2016-12-12 12:48:00 | 社会・政治・一般

私がギャンブルの怖さを知ったのは、高校生の頃だった。

私服で通えた高校なので、放課後はかなり遊び放題であった。もっとも私は週二回の部活と、週三回の塾通いがあったので、それほど遊べた訳でもない。それでも空いた日には授業を終えると、電車組と私ら自転車組に分かれて下北沢に向かい、そこで遊び呆けた。

下北沢は若い人、特に大学生が数多く遊んでいたので、私服ならば私たち高校生も目立たずに遊べた。遊ぶといっても可愛いもんで、喫茶店でコーヒーを飲みながら煙草を吹かし、夕方のゴールデンタイムとなるとパチンコ屋に赴く。

ゴールデンタイムとは、行きつけのパチンコ屋でのサービスの一つで、玉の出を良くしてくれる時間帯のことだ。そこで、数時間粘ると、大概数人稼ぐ奴がいる。

勝つコツは、出やすい台を見抜いて、そこで踏ん張ること。ただ、それだけなのだが、不思議と稼げる奴と、そうでない奴が出る。勝つのは私とMが常連で、SとIは時々。他数人は負けのほうが多かった。

勝った奴は、明日の種金を残して、後は居酒屋に赴き、みんなの酒のツマミを奢ることになる。酒代は自腹である。もっとも一杯150円の酎ハイか、200円のビールのジョッキなので安いものだ。

つまみは、ボリュームがあって安いホッケと、後は唐揚げ、お新香でお終い。悪酔いすることもなく、小一時間で終える実に健全な高校生らしい飲み会であったと思う・・・。そこで、よく話題に上がったのが、パチンコの勝ち方であった。

それは同時に、負けない打ち方の話題でもある。パチンコをやっている方なら分かると思うが、パチンコは打つ方よりも、台の選び方である。玉の出やすい台を見つけ出して、その台に徹する。ただ、それだけだ。

パチンコで勝てない連中は、それが出来ない。だから、台を頻繁に移り、結果的に損をしている。一日中、パチンコ屋にいるならともかく、高校生としては夕刻から夜までの短時間での勝負だ。可能な限り無駄打ちは避けての短期決戦に徹する。

比較的、勝つことの多かった私とMは、それを徹底していただけだ。今日はダメだと思ったら、あっさりと撤退して無駄をしない。パチンコ屋の中をうろつき、出玉の良い台を見つけておき、観察して次の勝負に備える。

冷静に勝負に徹する、それが勝つための秘訣だと思っていた。だが、この時点で私は気が付いていなかった。

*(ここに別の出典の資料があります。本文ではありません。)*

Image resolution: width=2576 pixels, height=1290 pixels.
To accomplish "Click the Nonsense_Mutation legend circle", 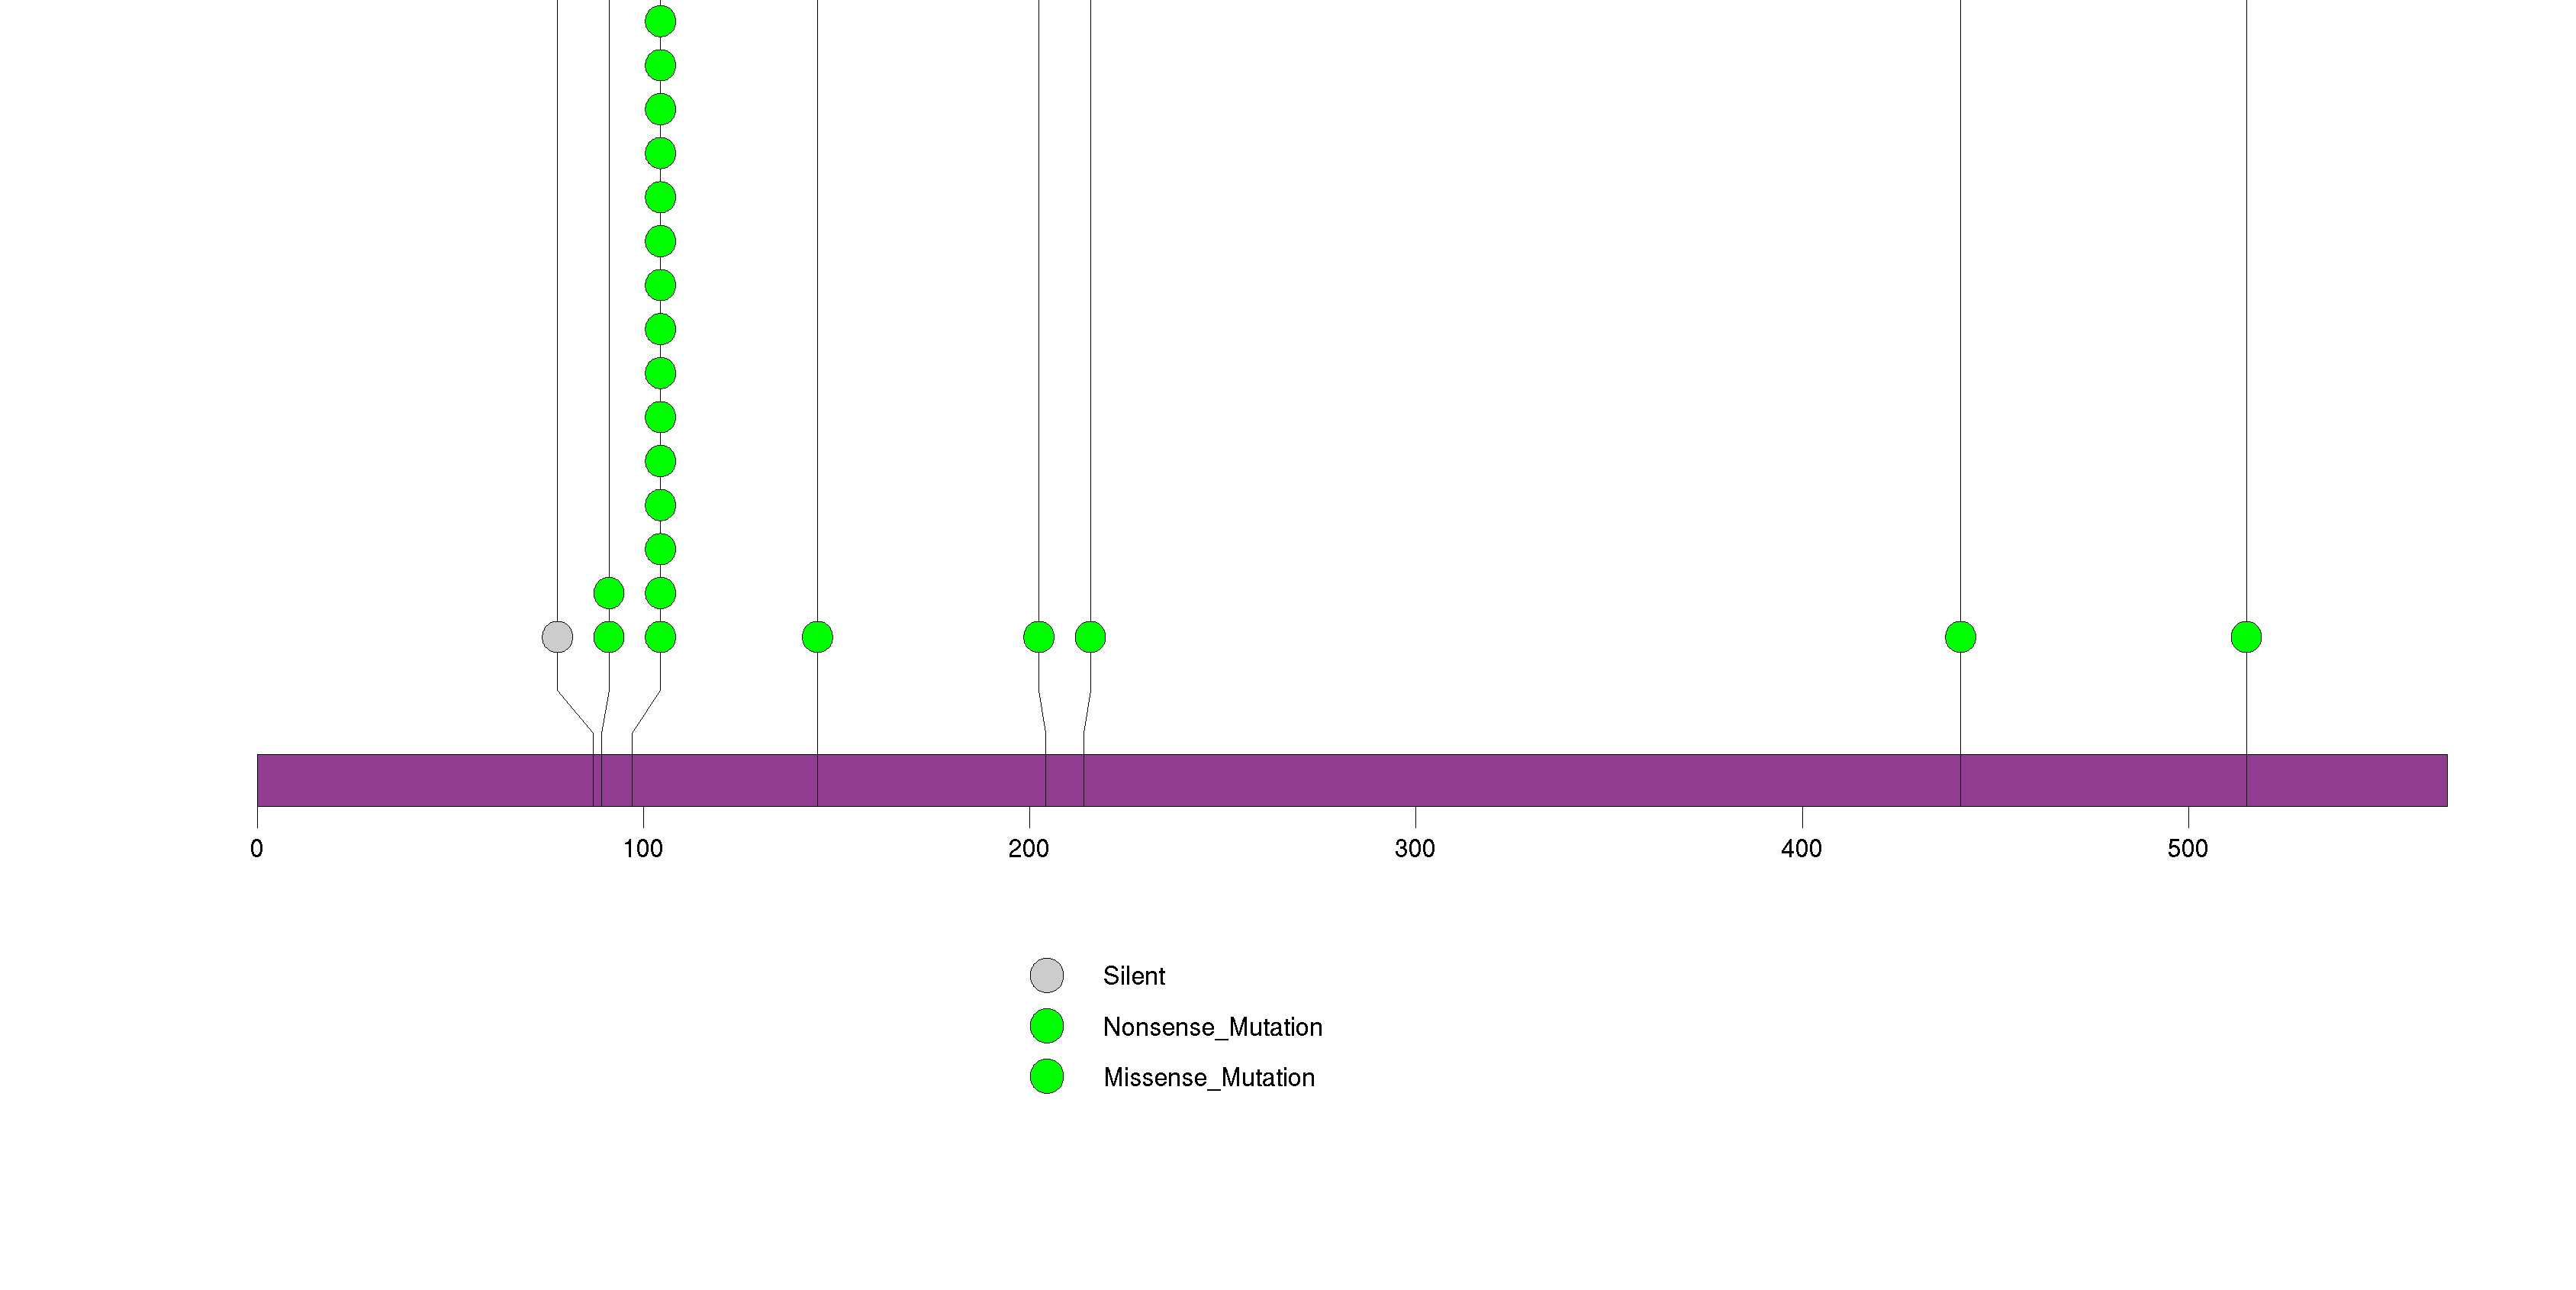I will pos(1046,1026).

私は既にパチンコにはまっていることを。当時の私の生活は、高校と部活、塾そしてパチンコであった。

他の選択肢をまるで考えていなかった。真っ当にアルバイトをすることは考えず、ただパチンコで勝って換金して稼げは良いと思い込んでいた。ギャンブル依存症の二歩手前ってところであったと思う。

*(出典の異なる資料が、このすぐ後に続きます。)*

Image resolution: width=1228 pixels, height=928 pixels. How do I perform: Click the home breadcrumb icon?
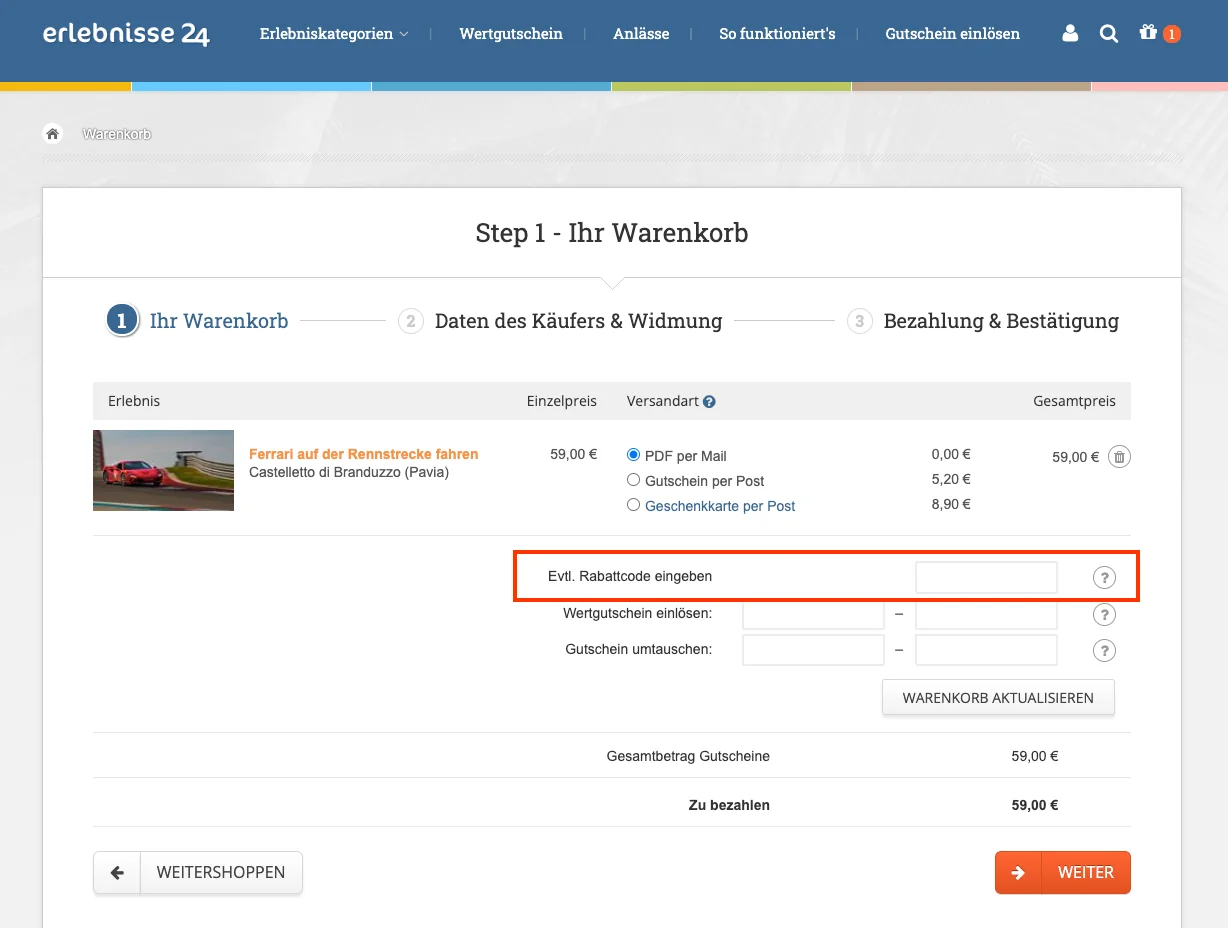(52, 133)
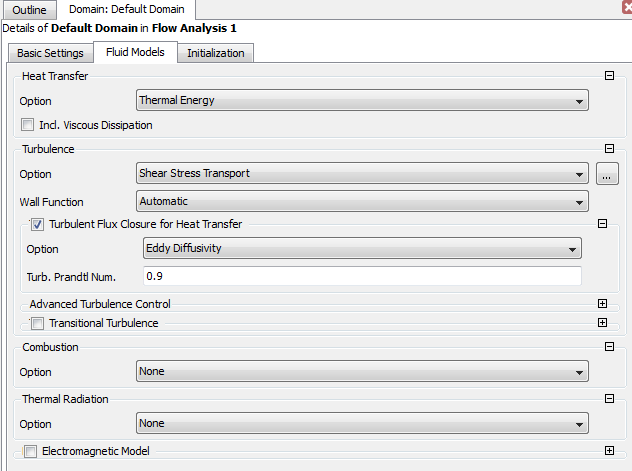
Task: Open Heat Transfer option dropdown
Action: click(362, 100)
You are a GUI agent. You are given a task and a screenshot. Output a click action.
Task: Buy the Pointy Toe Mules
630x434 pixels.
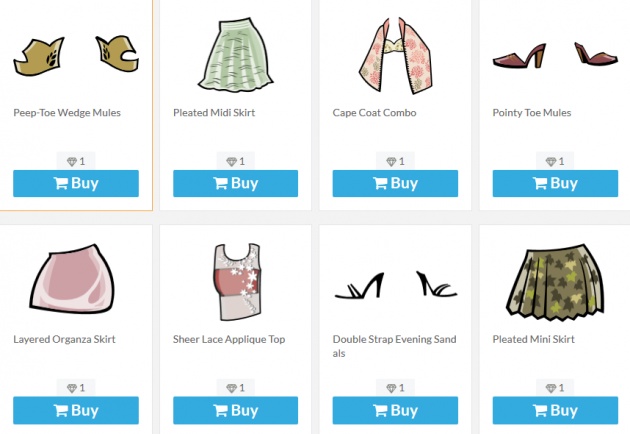click(555, 183)
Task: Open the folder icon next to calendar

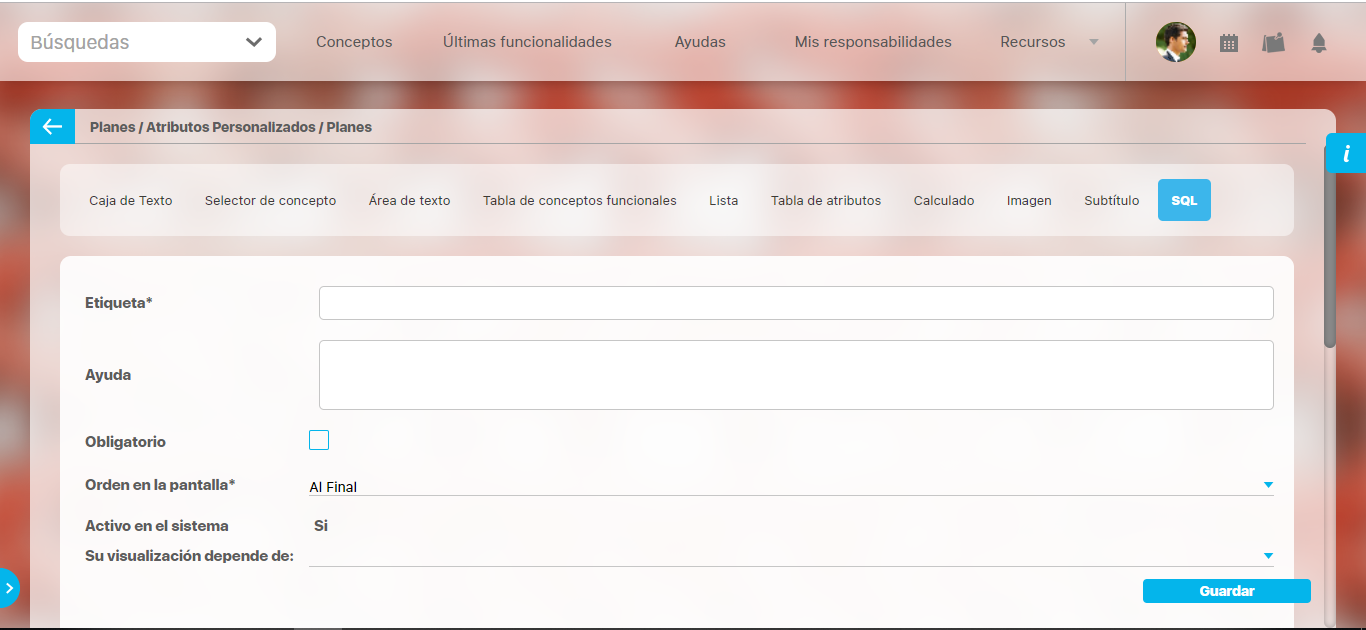Action: pyautogui.click(x=1273, y=43)
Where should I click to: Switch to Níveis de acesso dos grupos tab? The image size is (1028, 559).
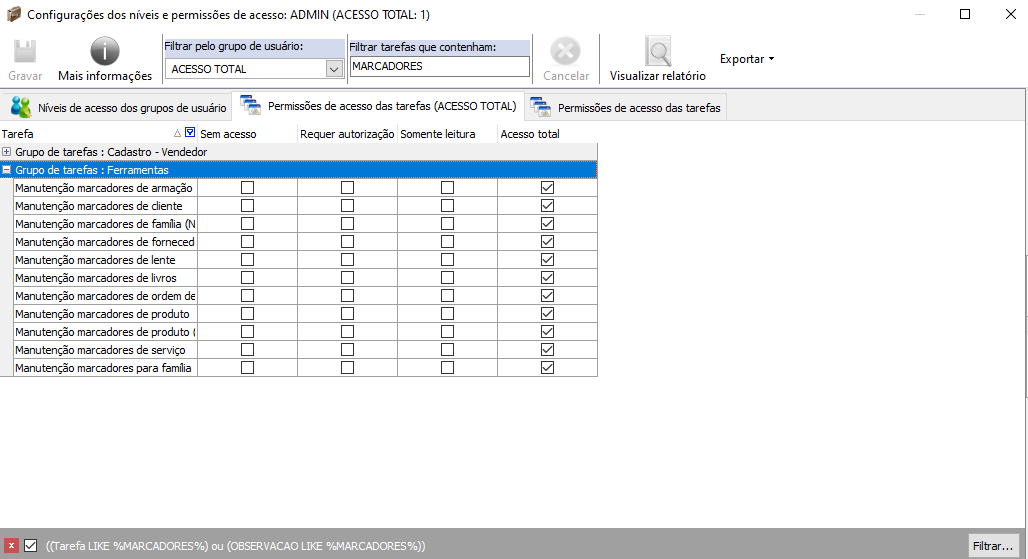tap(118, 107)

一歩手前ではなく、二歩手前なのは、パチンコのために借金はせず、あくまで手持ち資金を回していたからだ。ただ頭の片隅に、パチンコに集中している時の異常な心理状態に警戒心を抱いていたのも事実だ。

パチンコに限らないが、賭博にはまっている状態は、あきらかに異常な状態にある。脳が興奮していて、正常な判断が難しくなっている。パチンコにはまっていた私は、呆れたことに現役での大学合格に失敗し、浪人していたにも関わらず、一日中パチンコ屋に入り浸っていた。

代々木にある某著名予備校に通っていたが、受講している時間よりも、パチンコをしている時間の方が長かった。いや、パチンコの合間に勉強している不埒な受験生であった。

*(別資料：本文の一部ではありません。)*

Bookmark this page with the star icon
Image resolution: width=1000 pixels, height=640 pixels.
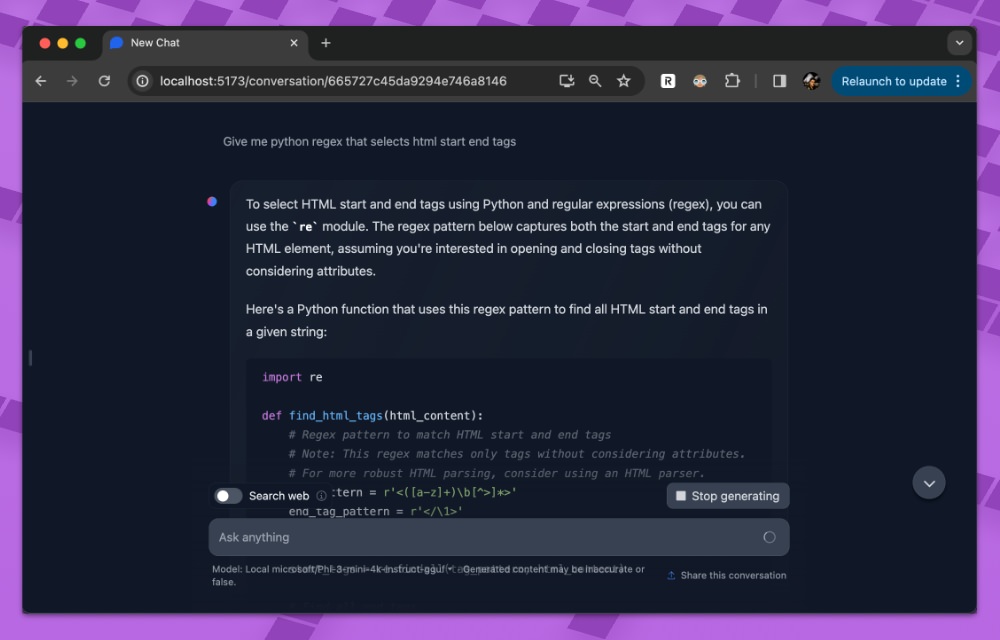[x=624, y=81]
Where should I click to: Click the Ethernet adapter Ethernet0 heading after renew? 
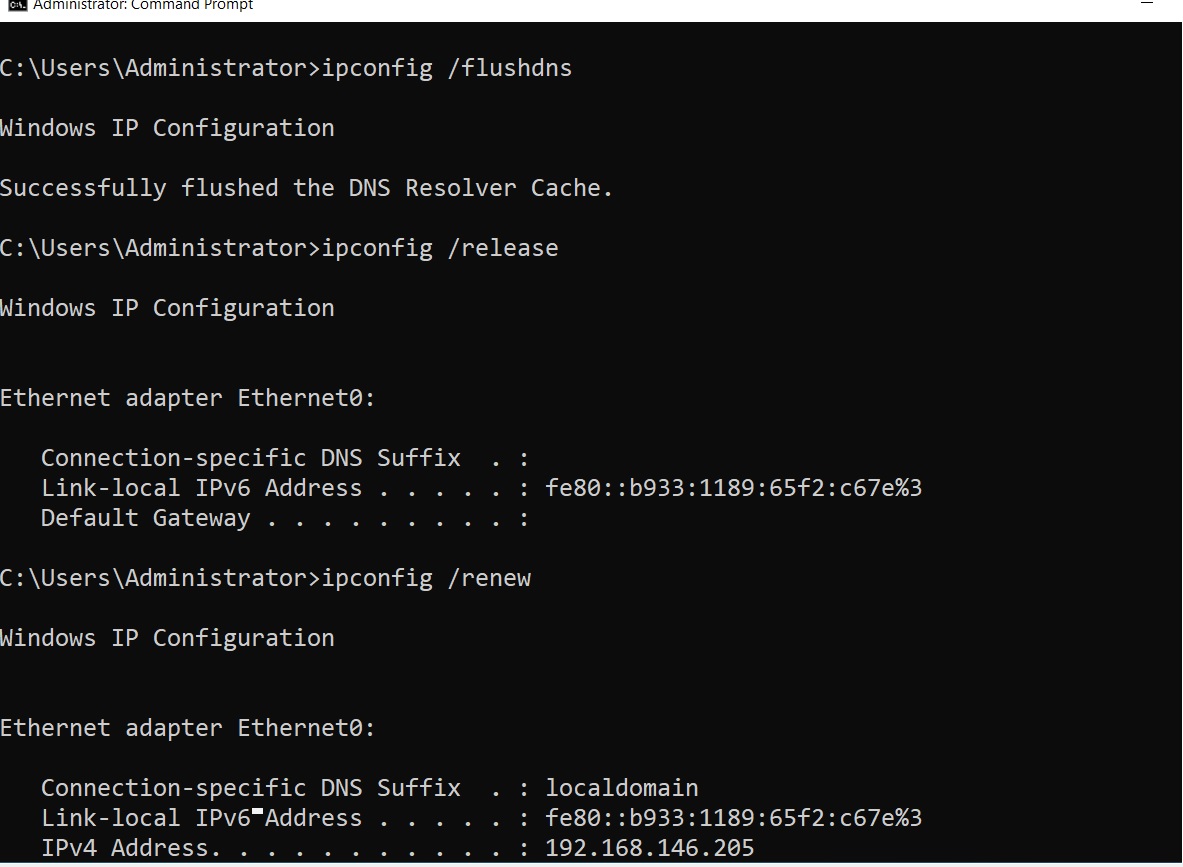[x=187, y=728]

そのことは分かっていたが、パチンコを止める決断は、その年の年末になるまで出来なかった。それも受動的であった。朝からパチンコをやっていた私は、代々木の地元のパチンコ屋の常連たちに疎まれていた。なにせ、あの頃は一日5万近く稼いでいたので、いささか勝ち過ぎであったからだ。

その常連と、彼らと仲がイイ店員に裏の倉庫に連れ込まれ、少し焼きを入れられた。幸い、受験仲間が表で騒いでくれたので、特段怪我はしなかった。それでもパチンコを辞める決断をするには十分な体験であった。

あのことがなかったら、私は大学受験に失敗を重ねて、浪人を重ねて挫折の人生を歩んでいたかもしれない。ギャンブル依存症は怖い。自覚があっても、自分では辞められない。

私はカジノ法案に賛成ではあるが、ギャンブル依存症の怖さを思えば、実効性のある対策を講じるべきだと思います。具体的にいえば、個人の自由を制約し、強制的な教育入院なども入れた是正措置です。

ギャンブルの依存症あるいは熱中は、他者からの強制なくして、辞めることは出来ない。稀に自身の意志で辞められる人もいるでしょうが、大半はそれが出来ない。敢えて個人の人権を制限しても、ギャンブル依存症に対する強制的な是正措置は必要だと確信しています。